Bitte lies meinen Beitrag noch einmal – wir reden aneinander vorbei. In der Kulturstufe des Patriarchats gibt es einen kulturellen Bildungskonsens (oder sagen wir besser: Ein Spektrum an Meinungen innerhalb gewachsener Grenzen) unter den Gebildeten. In der Zivilisationsstufe gibt es diesen Konsens nicht mehr – ebenso wie die kulturelle Seele zu Individuen atomisiert, so tut das auch die Bildung, wenn der Staat kraft seines Gewaltmonopols im Gegenzug keine Einheitslinie oder einen simulierten Konsens vorgibt. Gäbe es hier keinen Moderator, der das Spektrum des Diskutierbaren vorgibt, würde man in diesem Forum innerhalb eines Jahres über Nazis am Mond und Reptiloide vom Aldebaran diskutieren.
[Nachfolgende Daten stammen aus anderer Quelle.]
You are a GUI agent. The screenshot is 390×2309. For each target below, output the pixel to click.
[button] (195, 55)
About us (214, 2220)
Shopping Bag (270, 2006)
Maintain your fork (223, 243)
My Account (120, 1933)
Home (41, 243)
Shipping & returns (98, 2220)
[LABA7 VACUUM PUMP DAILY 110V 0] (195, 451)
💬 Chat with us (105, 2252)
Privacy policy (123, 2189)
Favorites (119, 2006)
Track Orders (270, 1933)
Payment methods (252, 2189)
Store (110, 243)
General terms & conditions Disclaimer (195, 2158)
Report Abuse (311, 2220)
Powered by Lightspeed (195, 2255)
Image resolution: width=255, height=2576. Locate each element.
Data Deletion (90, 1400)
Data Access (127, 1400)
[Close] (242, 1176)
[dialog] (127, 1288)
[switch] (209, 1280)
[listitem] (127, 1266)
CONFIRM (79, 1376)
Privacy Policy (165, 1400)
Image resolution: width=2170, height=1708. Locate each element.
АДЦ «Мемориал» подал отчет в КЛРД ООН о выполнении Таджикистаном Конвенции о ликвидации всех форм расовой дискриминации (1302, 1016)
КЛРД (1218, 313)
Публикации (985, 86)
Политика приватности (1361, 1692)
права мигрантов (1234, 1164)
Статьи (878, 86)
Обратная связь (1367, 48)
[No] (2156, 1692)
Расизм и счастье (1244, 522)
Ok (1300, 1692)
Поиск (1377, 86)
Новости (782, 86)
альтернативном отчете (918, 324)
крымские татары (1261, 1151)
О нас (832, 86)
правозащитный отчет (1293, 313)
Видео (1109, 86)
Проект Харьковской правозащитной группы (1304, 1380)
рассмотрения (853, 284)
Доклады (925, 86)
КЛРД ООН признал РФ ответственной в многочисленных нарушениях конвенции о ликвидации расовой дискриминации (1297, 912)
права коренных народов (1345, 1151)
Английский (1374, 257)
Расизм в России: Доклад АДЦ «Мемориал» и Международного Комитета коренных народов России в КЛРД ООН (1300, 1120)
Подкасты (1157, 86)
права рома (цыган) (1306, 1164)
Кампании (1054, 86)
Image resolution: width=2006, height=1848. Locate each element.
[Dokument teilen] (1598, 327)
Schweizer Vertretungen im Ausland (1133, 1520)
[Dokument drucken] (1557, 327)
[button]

Und für Stämme gilt diese Abfolge von unbewusst Gewachsenem zu bewusst Gelehrtem noch viel mehr, weshalb ich dem Titel deines Postings "Segmentäre Gesellschaften verhindern durch Widerstand BEWUSST die Entstehung von Herrschaft" widersprechen muss. Ich würde hier 4 Phasen unterscheiden:


1. Der paläolithische Stamm: Er lebt instinktiv/unbewusst/animalisch. Er hat keinen Wertekatalog und kein Recht, weil er die systemische Gruppendynamik nie hinterfragt. Sie IST einfach.

2. Der frühneolithische Stamm: Er hat das Gewohnheitsrecht (Tabus, Ritus, Kosmogonie), das aber organisch gewachsen und deshalb kaum/wenig reflektiert oder hinterfragt wird. Der Stamm hat keine Vorschriften, die ihm aufzeigen, wie er sich gegen Herrschaft wehren soll.

3. Der spätneolithische Stamm bis Heute: Ihm wird das Gewohnheitsrecht DURCH VERGLEICH mit der ihn bedrohenden staatlichen Kultur/Zivilisation bewusst, weshalb er sich zu wehren versucht. In dem Moment, in dem ihm ein vormals unhinterfragtes, dynamisch gewachsenes System bewusst wird, hat er bereits verloren, denn jetzt beginnt er zu ideologisieren, um seine Gewohnheiten behalten zu können. Und damit zerstört er das unbewusste Fundament, auf dem das System überhaupt erst so lange gedeihen konnte. Nehmen wir das Beispiel der Irokesen, von denen Wesel in „Der Mythos des Matriarchats“ schreibt:

»Mit der Umsiedelung in die Reservate ändert sich im Grunde äußerlich nicht viel. […] Die Männer gingen auch auf die Jagd, allerdings nicht mehr so weit wie früher. Ihr Gebiet war sehr viel kleiner geworden. Die Männer waren nicht mehr ständig unterwegs, in einem riesigen Gebiet, legten nicht mehr Tausende von Kilometern zurück. […] Sie waren nun immer im Dorf. Wie die Frauen. Das war alles. Aber es genügte. Es veränderte die gesamte Situation. Die Frauen waren nun nicht mehr allein mit der Landwirtschaft beschäftigt. Auch die Männer bestellten die Felder. Damit verschwanden die weiblichen Arbeitskollektive. Mit der ständigen Anwesenheit der Männer änderte sich auch das Familienleben. […] Früher bestand die Gesellschaft aus sesshaften Frauen und nomadisierenden Männern. Jetzt, mit der Sesshaftigkeit der Männer, verstärkte sich das Interesse an der Ehe, an ›ihren‹ Frauen. Verstärkte sich das Besitzdenken. Die Ehen wurden fester. Für die Frauen bedeutet es, dass die alte Mutter-Tochter-Bindung abgelöst und ersetzt wurde durch die Mann-Frau-Bindung.«

Seither lehren die Irokesen ihren Kindern die Verbundenheit zum Stamm und wie wichtig es ist, unabhängig zu bleiben und sich keinen Autoritäten zu unterwerfen. Und dazu schrieb ich:

„Einem Kind all dies lehren zu müssen, bedeutet, dass es nicht mehr verinnerlichte, unbewusste und nicht zu hinterfragende Selbstverständlichkeit ist. Hier kommt bereits eine Art von bewusster Stammesphilosophie zum Vorschein, eine Art Stammesmoral und damit eine erste Form der Ideologie, welche die patriarchalische Morgendämmerung abzuwehren versucht.“

Dieses neue Bewusstsein zerstört das, was einen Stamm überhaupt erst ausmacht: Das nicht hinterfragte „So-sein“ gewachsener Strukturen.

4. Auf dieser Phase steht dann der goldhortende Aschanti und Big Mac-fressende Indianer.